In the article on the Chicago police union's no-confidence vote, rewrite the paragraph beginning "Emotions were running high" as a short bulleted list that keeps its main facts.
───── Text for analysis
Chicago Police Union Approves No-Confidence Vote Against Mayor and Police Chief

Chicago Police Union Approves No-Confidence Vote Against Mayor and Police Chief
Chicago Mayor Lori Lightfoot demands the Chicago Teachers Union to reach a deal with Chicago Public Schools on a reopening plan during a press conference at City Hall, Chicago, Ill., on Feb. 4, 2021. Pat Nabong/Chicago Sun-Times via AP
Cara Ding
Updated:

CHICAGO—Chicago’s largest police union on Wednesday issued a vote of no confidence against Mayor Lori Lightfoot and Chicago Police Department Superintendent David Brown.

The vote came during a Fraternal Order of Police (FOP) meeting where police officers vented their frustrations, new and old, with the mayor and and the police department, Chicago FOP president John Catanzara told The Epoch Times.

Emotions were running high, Catanzara said, and one member grabbed the microphone to suggest a vote of no confidence. All members present at the meeting, about 150 active and retired police officers, voted for it.
──────────
───── Exercise data
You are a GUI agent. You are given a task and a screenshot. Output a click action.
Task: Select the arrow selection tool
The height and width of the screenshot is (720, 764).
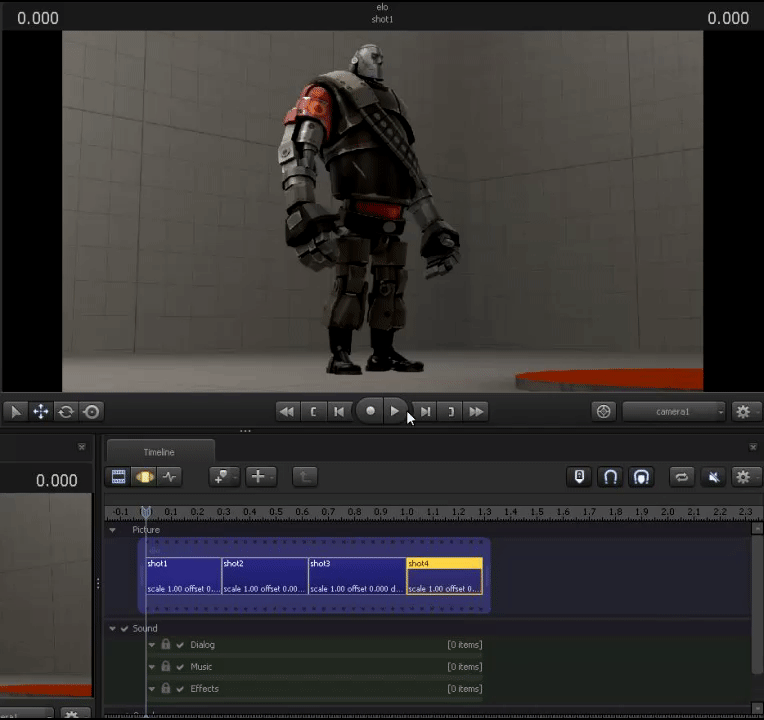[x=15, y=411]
──────────
### Exercise answer
- According to Catanzara, emotions were running high at the meeting.
- One member grabbed the microphone and suggested a vote of no confidence.
- All members present, about 150 active and retired police officers, voted for it.